The GDT is soon! My kitchen walls will be left unpainted, and the van’s newly refurbished engine will roar again, more quietly now that her clickety exhaust leak is fixed and her pistons flush smoothly with a purring hum. I will not need to order some presentable summer clothes - my seasonal adventures are done all in one outfit, and my wardrobe is unsuited for hot weather. My hiking pants are all I need, fashion be damned. The clearance rack at MEC was unusually ugly this year, but my clothes will be gloriously destroyed by bushwhack and snow as they always are, and it matters not at all. My new pack will clash with the grey-green-pink pebbled pattern, and with my garish blue thermal most of all. I will be warm and safe and dry and happy in my clown outfit, tromping merrily though snags of juniper and cursing up to my knees in snow, puffing labouriously up and over the high passes under a six-day load, and everything will make a marvelous kind of sense. It is the kind of suffering I am most accustomed to, and I welcome those privations as the expression of my soul.

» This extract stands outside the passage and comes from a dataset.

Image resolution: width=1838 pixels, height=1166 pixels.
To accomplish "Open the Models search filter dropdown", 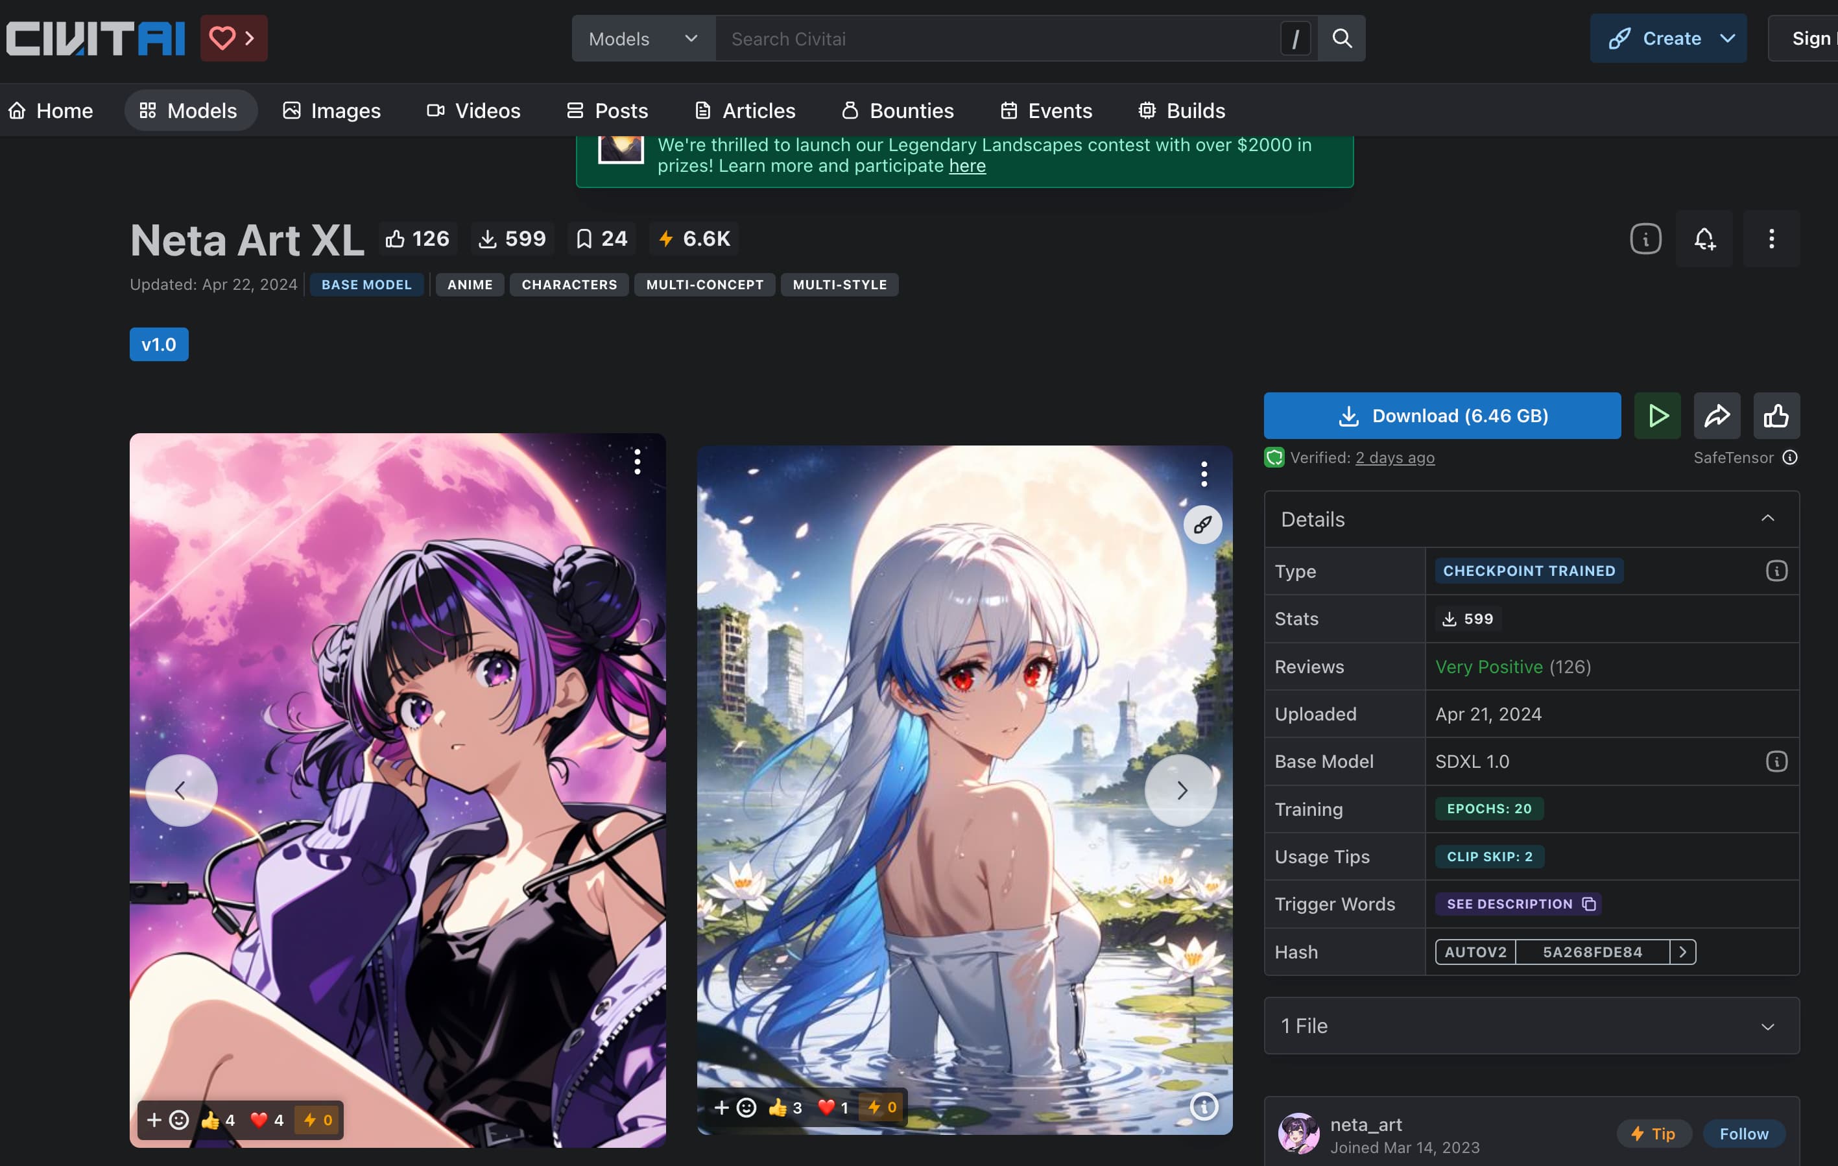I will pos(643,38).
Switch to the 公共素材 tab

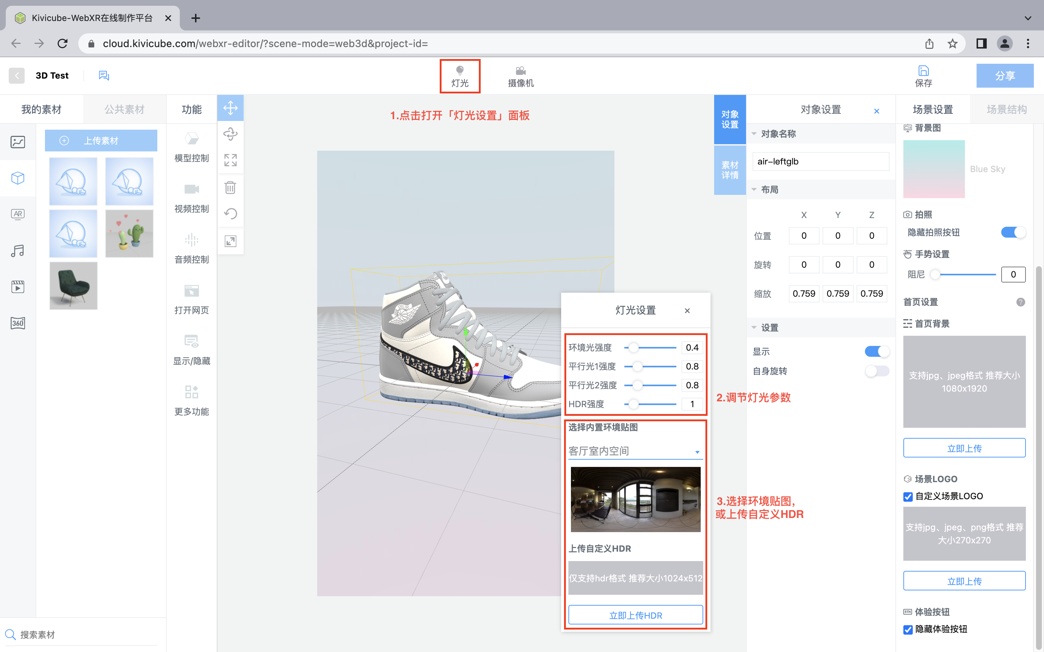(124, 110)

I have had plenty of time to think, during this odd timeless dream of mine. As the loop repeats, so do the patterns of my thoughts, elaborating their repetitions as a Bach fugue. Rigid to the measures, and yet between the bars they change, exploring within their limits every degree of freedom. It will be obvious to those who have followed this newsletter that I have been concerned for several months with the question of a life. What shall I make of my life? And exactly how is a life decided upon? For all my surety of this one thing, the rightness of my itinerant existence, it had eluded me until now that this is, in fact, my life. I had been grasping about for some settled-ness, some narrative of living that is legible and acceptable to the wider culture, for some task or occupation that would fit me into the greater stillness that defines for most people place and purpose and drive. Despite myself, I had bought into the notion that my wanderings were in some sense an extended adolescence, that my gift of perpetual motion was in fact the prolonging of a search of some kind, and my reluctance to be rooted down was revealing of a flaw, or a fear. In my roundabout circular fugue-thinking, I have cycled and circled and come around to see that this is not so. This life is. It is not a prelude or an overture to a real and settled adulthood - I have been properly an adult for many years now, and these are the real and settled adult choices I have made. I have chosen! I do not need to choose next, and I am not stalled in my progess or fidgeting unsure. No matter that my career is not a job that pays, or a sport that is affirmed with medals at the Olympics. I’ve said all these things before, yes, and then gone back on myself, become insecure in the context of society and acceptable lives. It is not an easy thing to be an eccentric, to press on differently against the pressure of conformity. It is Constantine again who makes the difference, this man that I love with his link to our community. My beloved co-eccentric and our company of scattered nomads bring me back to myself, solid as he is in his commitment to wander. We have a business now, one which he started but is very much ours, which opens us up to time and trail forever. We have ideas of places to go, in just a week’s time and for years in the future, trails upon trails upon trails to follow, and mountains to climb, and reasons to grow.
“This is our life now, isn’t it?” I said to him on the porch one morning, discussing our profits and marketing and returns. “We have enough to keep going, I could even work part-time and hike most of next year.”
He looked at me with puzzlement, as if I had said something so obvious he had never thought of it before. “Of course,” he replied. “This is what we do.”
Next time you hear from me, I’ll be on trail!
Talk soon, and take care, and don’t worry if you don’t hear back for a while. Cell service is limited, and town is too.